Provided information:
****************

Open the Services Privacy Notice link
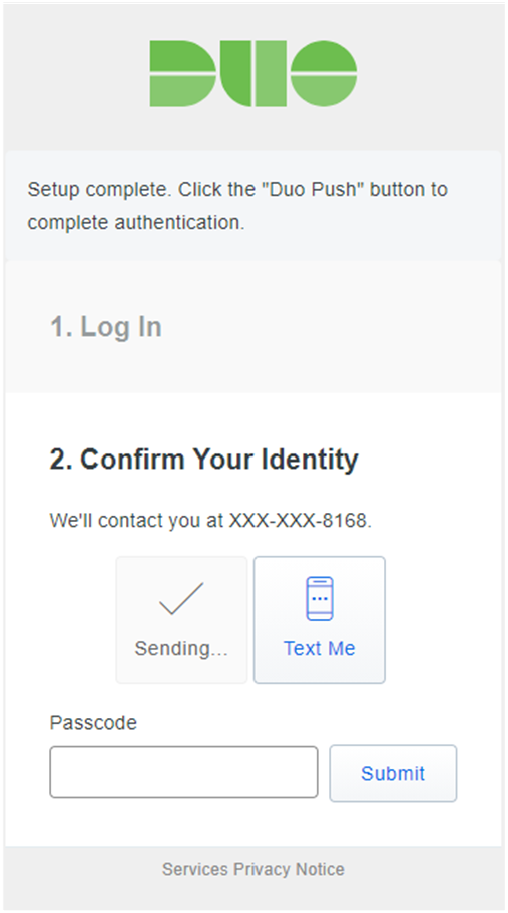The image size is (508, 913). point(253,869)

****************

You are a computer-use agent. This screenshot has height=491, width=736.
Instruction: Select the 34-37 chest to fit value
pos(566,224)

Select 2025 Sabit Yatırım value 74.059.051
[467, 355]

****************

Directions for this task: How many lines of the records contain the string "value"? Reply with the number alone.

Solved exercise: 2